For fear of being assassinated.
We are talking serious stuff here. Masterminds of the same ilk and caliber as John Wilkes Booth and Lee Harvey Oswald are after me. Possibly smarter. Stealthier. More determined.
They lurk around every corner. I can’t even go to class without sensing their presence. And thus the threat of imminent death looms above my head constantly.
You see, I am involved in a class-wide game called Assassins. The premise of which is that each player is given a target – a person they are supposed to “kill”. And you “kill” someone by stealing the spoon that they are supposed to be carrying on their person at all times. The spoon must be visible and being caught without it results in instant death.
Spontaneous combustion-style. Flames and all.
Once you kill a person, they have to give you the name of their target, who then becomes your new target. And thus the game continues until only two people are left. At which point it becomes more of a duel than a mass murder.
As you can imagine, the hallways lately have been littered with corpses, screams, and the thuds of footsteps as assassins try to outrun their victims.
To date, I have remained unscathed and have even had a successful kill.
My strategy? Being as vigilant as possible while in class, trusting no one, and then coming home and locking myself in my apartment. Luckily I don’t live in the traditional first year dorm and so the odds of someone finding me here are slim, especially if they are not one of my close friends.
Which will work fine. Until either Sophie or her boyfriend draw my name.
At which point in time, I will have no choice but to lock them in the bathroom. And throw away the key.
Needless to say, I’ve been a little bit on edge lately. I jump at any sudden movements or loud noises. I’ve even been looking both ways before crossing the street, not to check for cars, but to extend my peripheral vision as far as it will go. They could be coming from any direction. Left. Right. Up. Down. I try to avoid potholes and sidewalk grates. (Wouldn’t that be smart – to come at me through the sewage system.) Or step on cracks.
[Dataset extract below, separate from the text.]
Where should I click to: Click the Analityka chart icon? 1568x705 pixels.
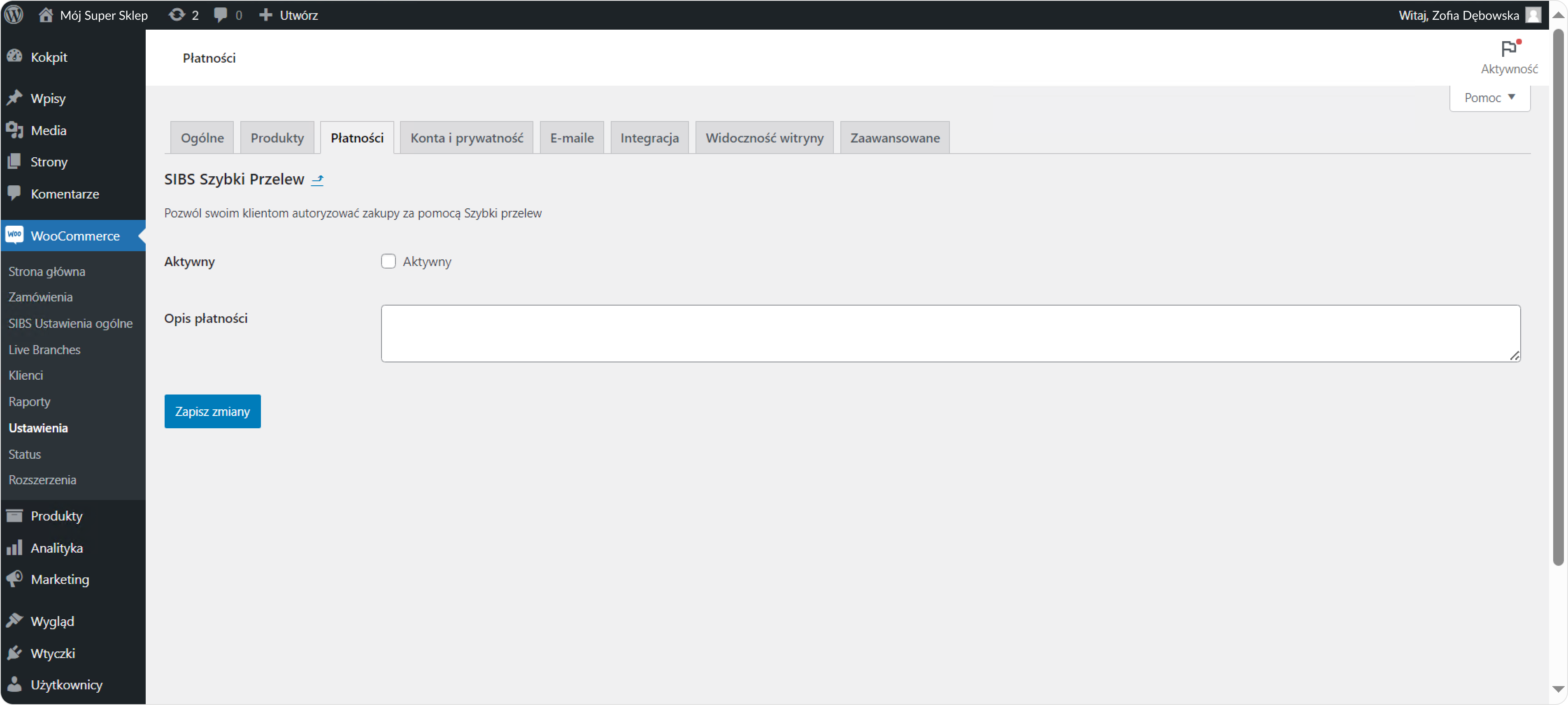click(14, 547)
I can use all the luck I can get.
I’ve been so shaky that I really can’t be trusted around sharp objects. Or fire. So this soup, which was made entirely in the crockpot was truly ideal. (Okay, I did saute an onion but I managed to pull myself together for that five minutes.)
I got the recipe from a cookbook that I own called Not Your Mother’s Slow Cooker Cookbook. The original recipe was a good base recipe, albeit somewhat bland, so I added in a ton of nutmeg and ginger. To spice things up. Feel free to change it as you wish. Add some apple. Or cheese. Or a cinnamon stick while cooking.
Crockpot Butternut Squash Soup
Serves 6, adapted from Not Your Mother’s Slow Cooker Cookbook
1 medium butternut squash (2-3 pounds)
2 tbsp water
1 large onion, diced
1 tbsp butter
4 cups broth
2 tbsp brown sugar
ginger and nutmeg to taste
1. Wash and dry the squash. Place it in the slow cooker. Cut it in half if it is too big to fit in the slow cooker and then try to stick it in as best as possible. Warning – this may take longer than you expect and make you late for class. Add water. Cover and cook on low until the squash is tender, 7-9 hours. Allow to cool until touchable. Don’t discard the water that’s in the crockpot.
2. Heat butter. Add the onion and cook until softened. Set aside.
3. Slice the squash in half lengthwise. Deseed and depulp. Use a spoon to scoop the insides into a bowl. Discard the skin. Puree the squash with the onion and broth. (I immersion blended it.) Pour into the slow cooker. Add the brown sugar. Add ginger and nutmeg to your heart’s content. Season with salt and pepper. Cook on high for 1 hour.
I almost forgot, I would also like to give this to Deb for Souper Sundays!